Come va. Una tale veemenza, su strada, ha come conseguenza medie sorprendenti, anche perché la silenziosità regna nell’abitacolo, impedendo di realizzare la reale velocità. Ovviamente, di station potenti ce ne sono parecchie; a distinguere la Allroad sono il consumo e le doti off-road. Quanto al primo, ricordo di aver guidato ben poche macchine da 106 CV/litro (o da 5,6 secondi nello zerocento, dato dichiarato) in grado di percorrere sempre e comunque oltre i 10 km con un litro. Quanto al resto, la Allroad offre la possibilità di regolare l’altezza da terra per superare i passaggi più difficili. Non stiamo parlando di una Land Cruiser, di una Defender o di una Wrangler, visto che la regolazione massima consentita dalle sospensioni pneumatiche è di 35 mm (più 10 mm a bassissime andature, ma a quel punto la macchina sembra arrampicata sui trampoli); però la mobilità offerta è pressoché totale, a patto di adottare la gommatura corretta (cosa che ancora troppe persone sottovalutano). Da guidare, la grande Audi non è e neppure vuole essere una GT, nonostante le performance che la accrediterebbero di diritto nella categoria: nel misto, rimane la tipica, leggera sensazione di imprecisione dovuta al servosterzo elettrico, che dà indicazioni sommarie sulla traiettoria (ovviamente, contribuisce in questo il baricentro più elevato rispetto al normale). Detto ciò, l’efficacia dinamica rimane ad alti livelli. Come del resto l’esperienza interna. Conosco bene l’idiosincrasia di alcuni utenti del sito verso i nostri giudizi sugli abitacoli Audi; però rimane un dato di fatto che dal punto di vista qualitativo i modelli di Ingolstadt rappresentino un benchmark per la categoria.

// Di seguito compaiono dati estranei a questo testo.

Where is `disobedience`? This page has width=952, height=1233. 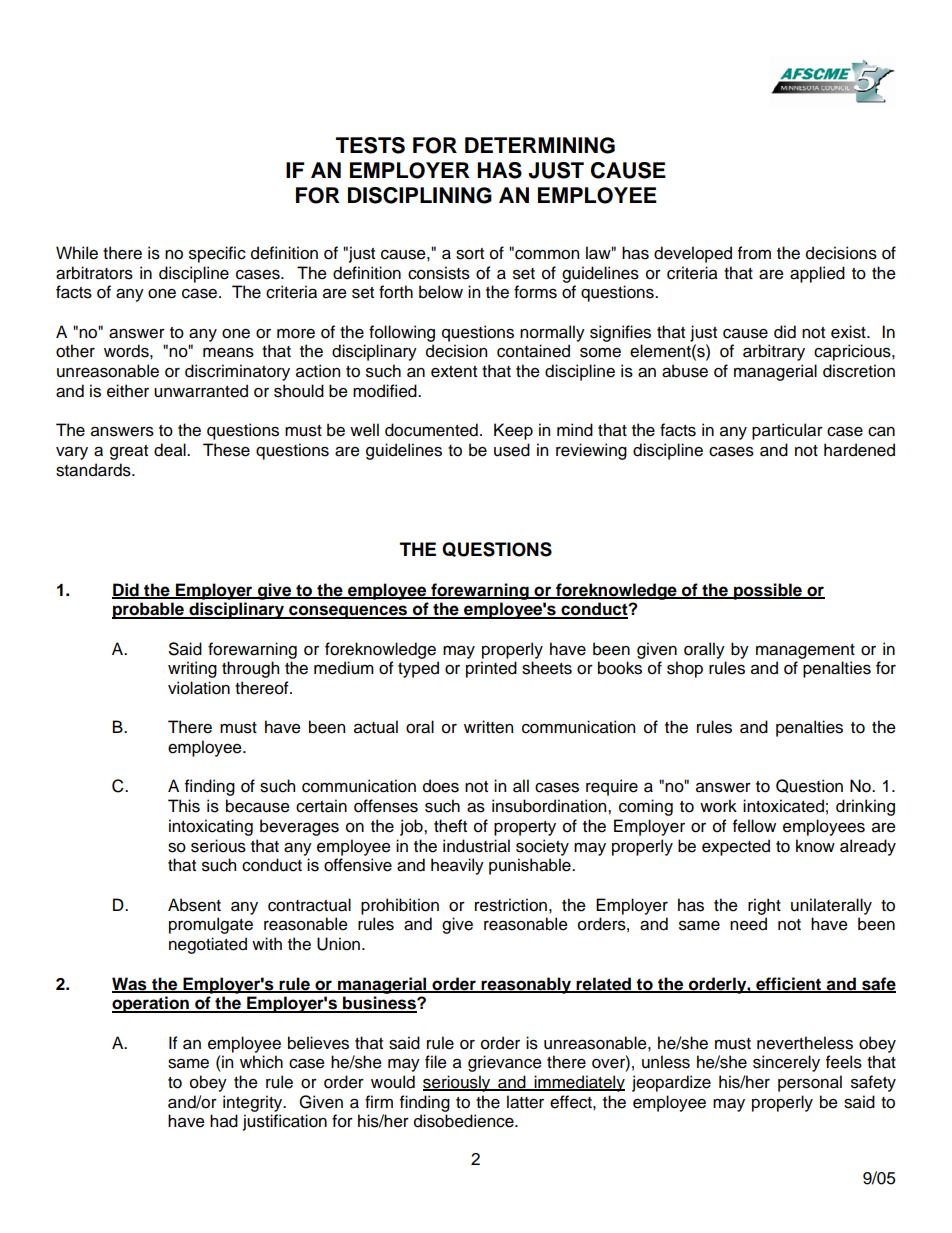 disobedience is located at coordinates (465, 1121).
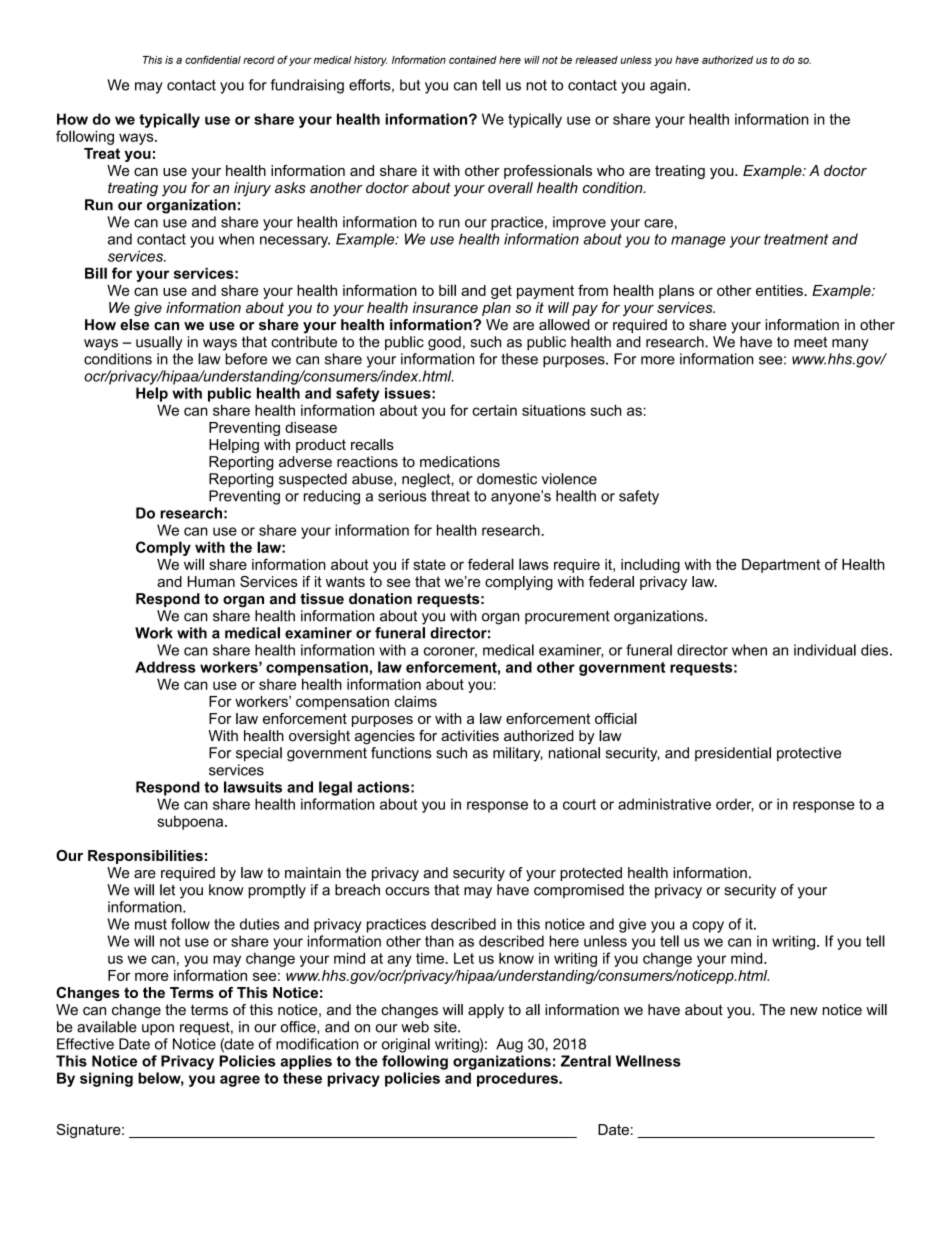 Image resolution: width=952 pixels, height=1233 pixels. Describe the element at coordinates (509, 1045) in the screenshot. I see `Aug` at that location.
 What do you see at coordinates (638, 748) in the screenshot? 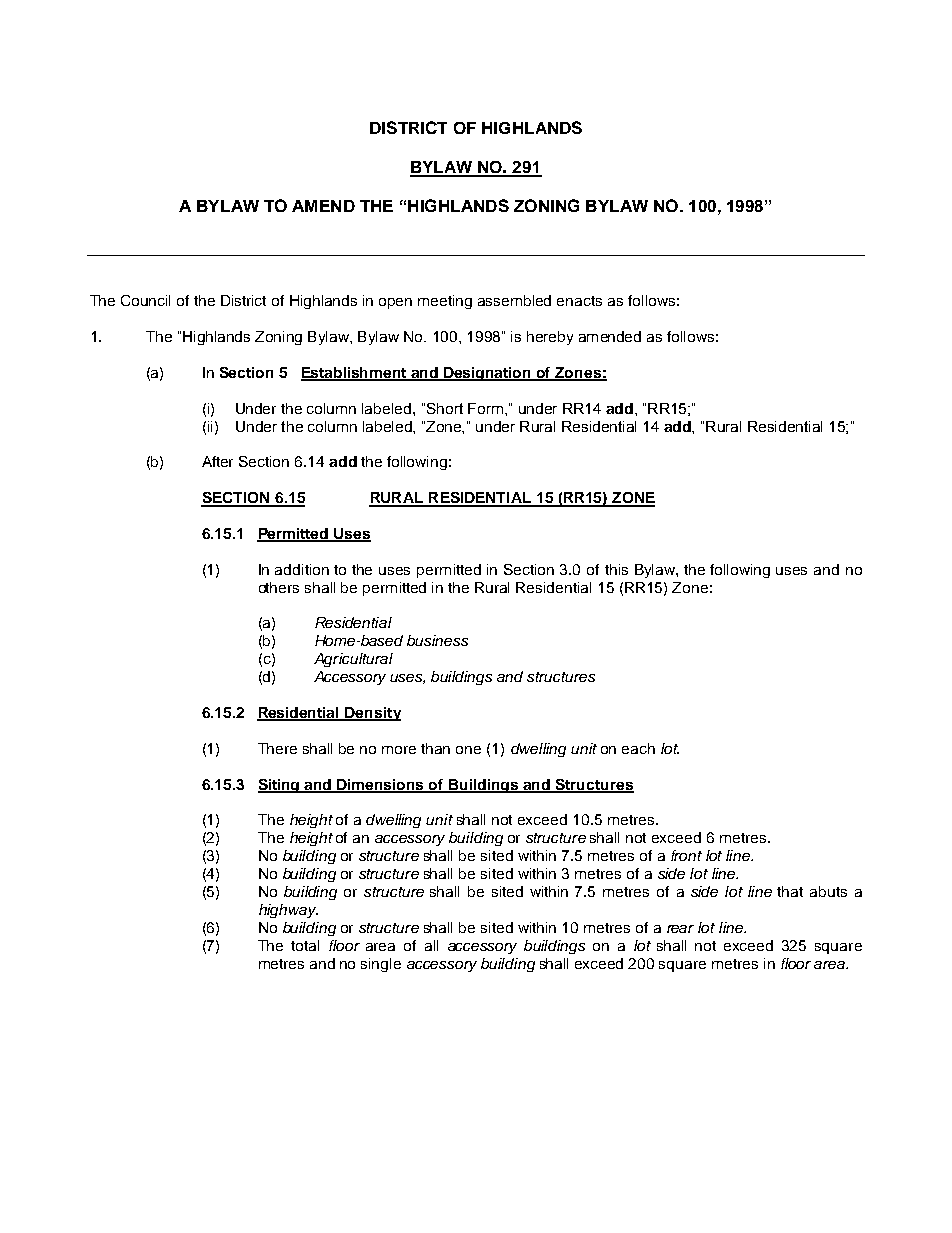
I see `each` at bounding box center [638, 748].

Il tutto, sia chiaro, si paga. Il listino dell’Allroad 320 CV (del tre litri ci sono anche le versioni da 190, 218 e 272 CV) parte da 69.000 euro. A questo vanno aggiunti gli optional, che sono tantissimi e costosi. Il nostro esemplare, per citare le dotazioni più care, aveva l’impianto audio Bang & Olufsen da 7.215 euro e i cerchi di lega a cinque razze da 3.565 euro; aggiungendo qualche altra stupidaggine (sedili in pelle Valcona da 2.835 euro, tetto panoramico da 1.895 euro, proiettori a Led da 2.560 euro eccetera eccetera) si raggiungono senza problemi cifre che definire impegnative è eufemistico. Certo, con un’auto del genere si può tranquillamente rinunciare alle seconde e terze macchine (dando per scontato che chi ha mezzi di solito si offre più opzioni); ma comunque stiamo parlando di un investimento non banale. Siamo comunque certi che Ferdinand Piëch approverebbe senza riserve la natura e la funzione della Allroad.